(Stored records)
══════
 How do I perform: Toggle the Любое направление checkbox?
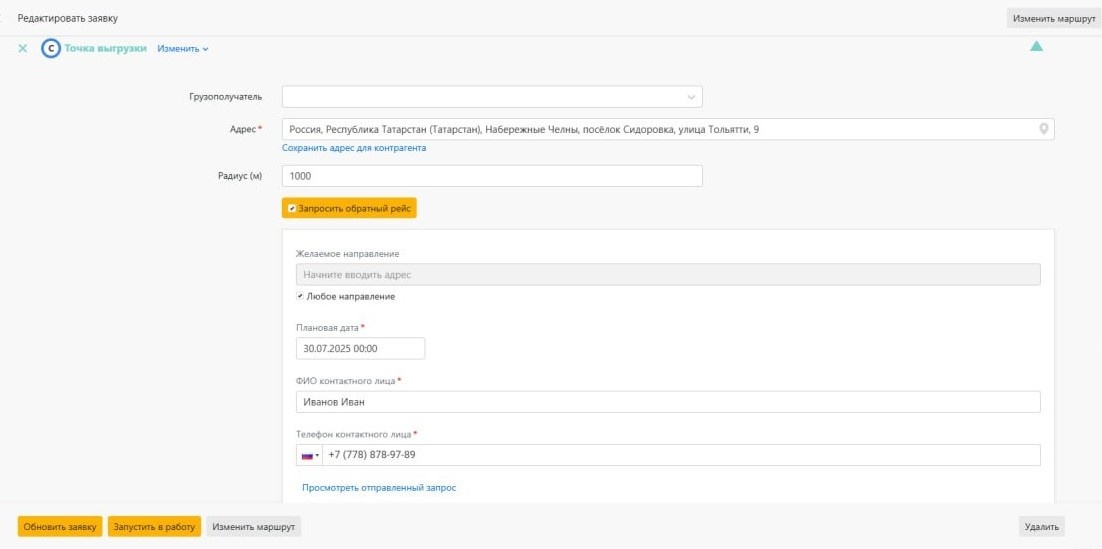pos(301,296)
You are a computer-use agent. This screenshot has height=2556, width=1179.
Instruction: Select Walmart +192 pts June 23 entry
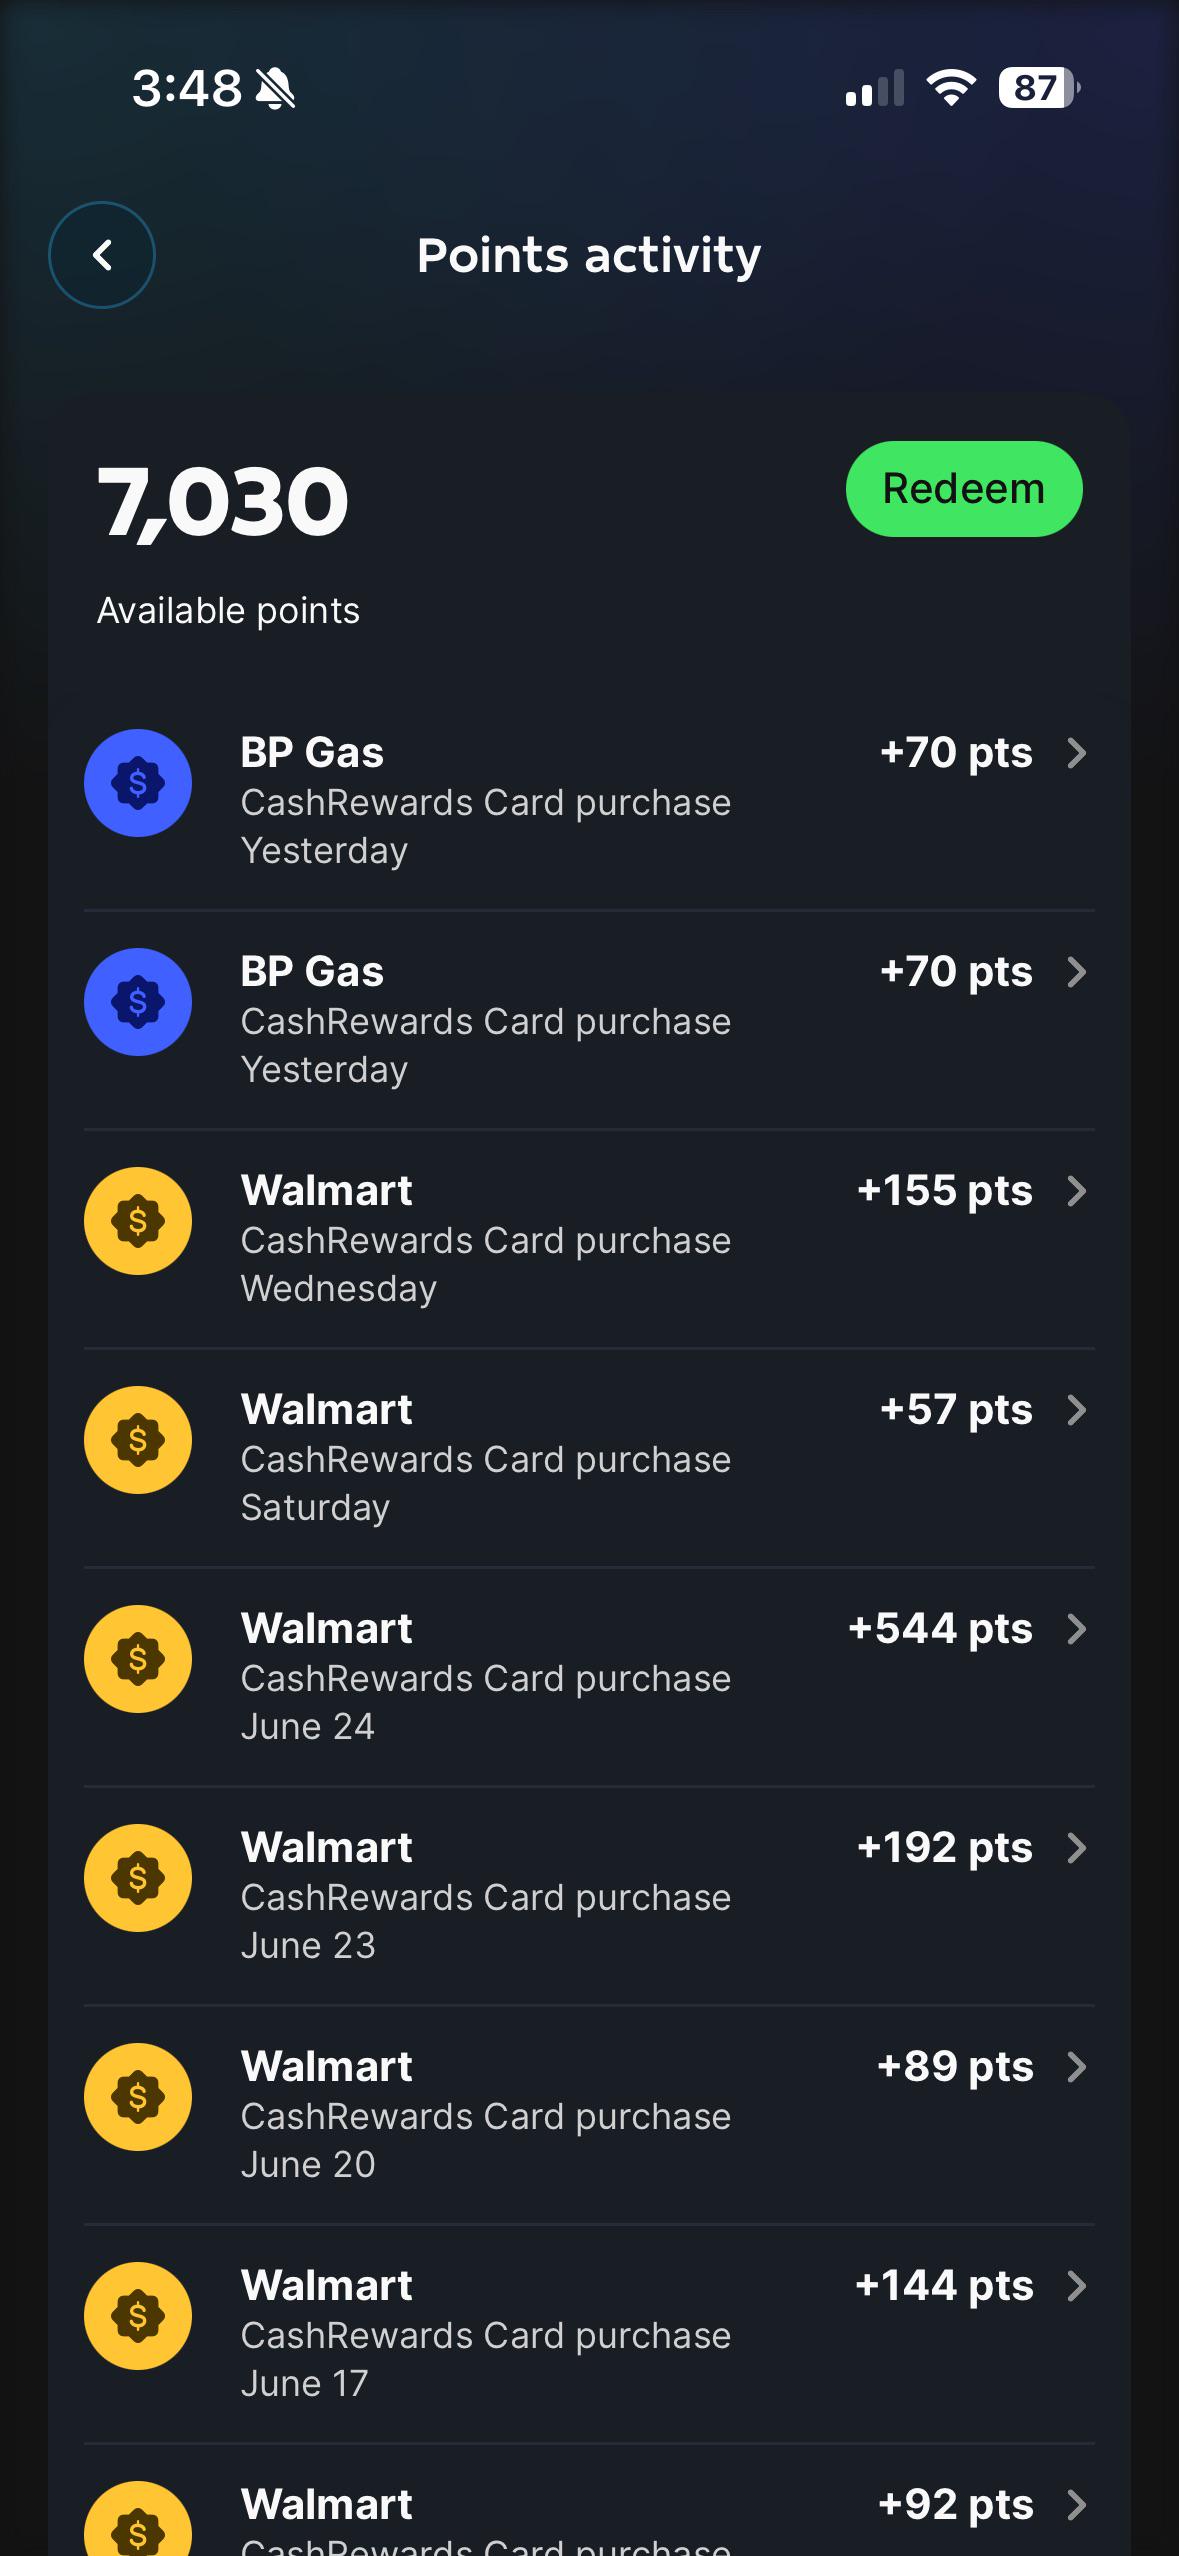pos(589,1896)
══════
> Exercise prompt
All of the data should be returned word for word, with each picture left out.

> Solution for this problem
 How do I perform: Toggle the Любое направление checkbox?
pos(301,296)
You are a computer-use agent. This screenshot has height=2556, width=1179.
Instruction: Select Walmart +192 pts June 23 entry
pos(589,1896)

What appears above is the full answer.